Guardando meglio, nota anche che un secondo calcinaccio, fortunatamente più piccolo, ha colpito il tettuccio di un’auto in sosta, ammaccandolo in modo piuttosto consistente.
L’amministratore, preoccupato, chiama immediatamente l’impresa cui erano stati affidati i lavori e, al tempo stesso, un professionista esperto in materia di Ingegneria Forense (chi scrive), sia per far eseguire un rilievo degli eventuali danni sia per identificare da subito un protocollo di azioni per fronteggiare l’emergenza.
Nel volgere di poche ore eseguo un rilievo della facciata con laser scanner 3D, mentre per i danni causati dai calcinacci è sufficiente un rilievo fotografico da un balcone alto, senza dover ricorrere ai droni (rilievo molto utile, perché ho appurato che anche una seconda auto è stata colpita, anche se in modo lievissimo). Nel frattempo, l’impresa predispone opere provvisionali a sicurezza dei passanti, consistenti nel transennare la zona dei marciapiedi potenzialmente pericolosa e un impalcato a protezione di chi entra/esce dal condominio.

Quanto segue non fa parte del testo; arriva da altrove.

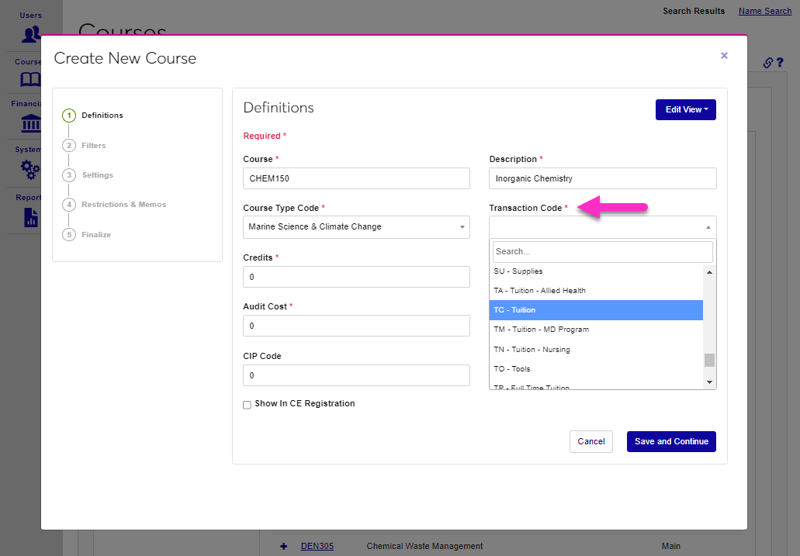
Task: Cancel the Create New Course dialog
Action: click(591, 441)
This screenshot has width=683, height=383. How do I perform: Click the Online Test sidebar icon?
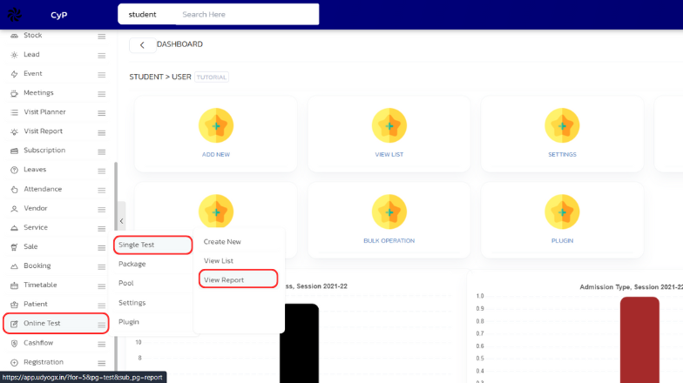coord(14,324)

Il mattino dopo, con una PLE – Piattaforma Elevabile di Lavoro, familiarmente nota come “cestello”, l’impresa esegue la verifica della facciata, battendo con una mazzetta tutti i punti che all’esame visivo si presentano ammalorati e facendo precipitare sul marciapiede (opportunamente segregato, per ovvi motivi di sicurezza, dal passaggio pedonale e al tempo stesso proteggendo con lamierati le auto parcheggiate in strada) un po’ di altri calcinacci.

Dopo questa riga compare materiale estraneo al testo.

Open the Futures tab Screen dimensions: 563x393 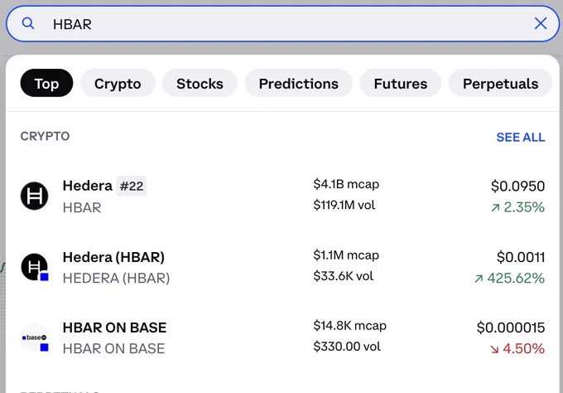tap(401, 83)
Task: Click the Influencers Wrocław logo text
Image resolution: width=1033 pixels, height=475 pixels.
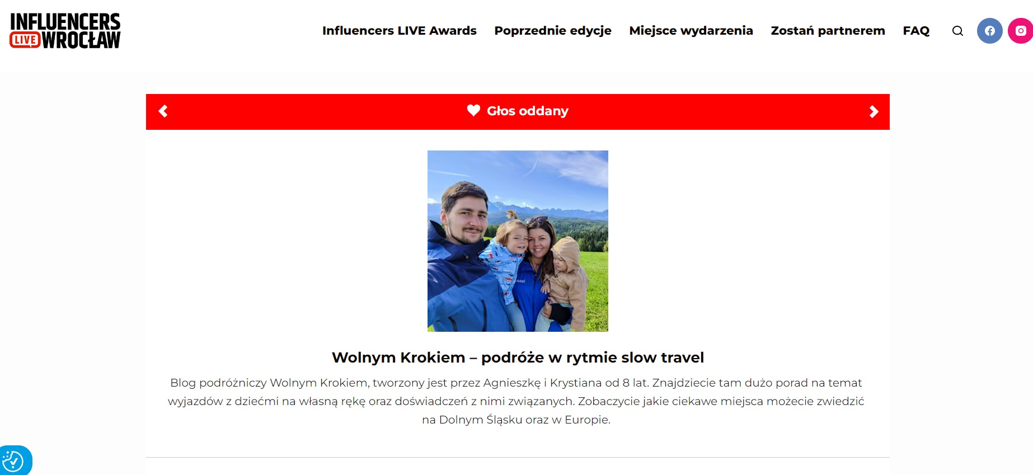Action: click(x=65, y=31)
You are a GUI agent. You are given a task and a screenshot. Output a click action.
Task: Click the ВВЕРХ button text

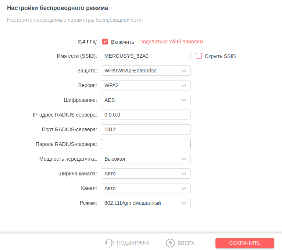[x=186, y=243]
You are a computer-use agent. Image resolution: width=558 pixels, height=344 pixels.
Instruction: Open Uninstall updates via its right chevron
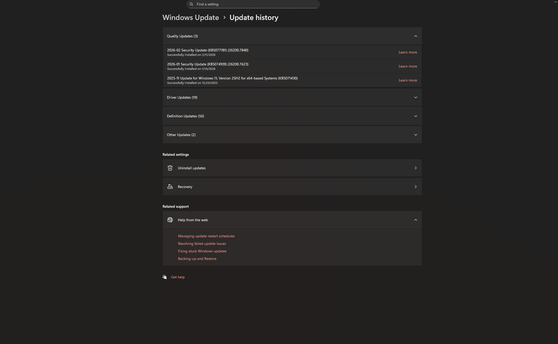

La cosa interessante è che un condomino, particolarmente tignoso, scrive subito una PEC all’amministratore, mettendo in copia conoscenza tutti gli altri condòmini, in cui preavvisa che il danno provocato alle auto in sosta è dovuto a “colpevole inerzia nell’attivare l’impresa designata” e che il risarcimento di questi danni “deve tenere indenne il condomino”, non solo, ma anche l’attivazione della polizza condominiale, che ovviamente manleva il condominio, non deve avere conseguenze né in quanto franchigia a carico del condominio, né in quanto aumento del premio assicurativo al prossimo rinnovo. Anche il costo del professionista deve essere a carico dell’amministratore, così come eventuali costi dell’impresa legati all’urgenza.
Nonostante il caso non abbia avuto grandi rilevanze economiche (i danni alle auto, i maggiori costi dell’impresa – sostanzialmente legati all’aver dovuto noleggiare una PLE più grande di quella realmente utile, dovendo scegliere il primo mezzo disponibile – e quelli dell’intervento professionale sia per rilievo e messa in sicurezza non superano i 4.000 euro iva compresa), si presenta tuttavia di grande interesse per le tematiche sottese.
Qual è il tempo ragionevole che può intercorrere per attivare lavori deliberati ed erroneamente (ma in questo caso lo si può dire col senno del poi) ritenuti non particolarmente urgenti?
Se nel frattempo sono accaduti fatti particolari, anche meno impattanti dell’emergenza Covid-19, l’amministratore deve attivarsi per “superare” queste problematiche o può invocare il famoso “caso di forza maggiore”?
E se il problema avesse avuto una rilevanza penale, ad esempio se il calcinaccio avesse ferito o, peggio, causato il decesso di un passante?
Per avere una risposta “definitiva” occorrerebbe che il caso si trasformasse in una vertenza giudiziaria e attendere la relativa sentenza, ma – ove possibile – è bene evitare che le piccole liti superino i confini extragiudiziari per approdare dal Giudice di Pace (o in Tribunale, se l’importo è più consistente).
Ed è proprio quello che è stato fatto in questo caso: la polizza assicurativa ha refuso integralmente i danni alle auto, l’amministratore pro bono pacis ha assorbito il costo della franchigia (200 euro), l’impresa ha accordato uno sconto pari agli extra-costi affrontati e anche il “tignoso” condòmino ha alfine concordato che l’intervento del Professionista era legato anche a tutelare il condominio da richieste danni inesistenti e, pertanto, è stato ratificato come spesa condominiale.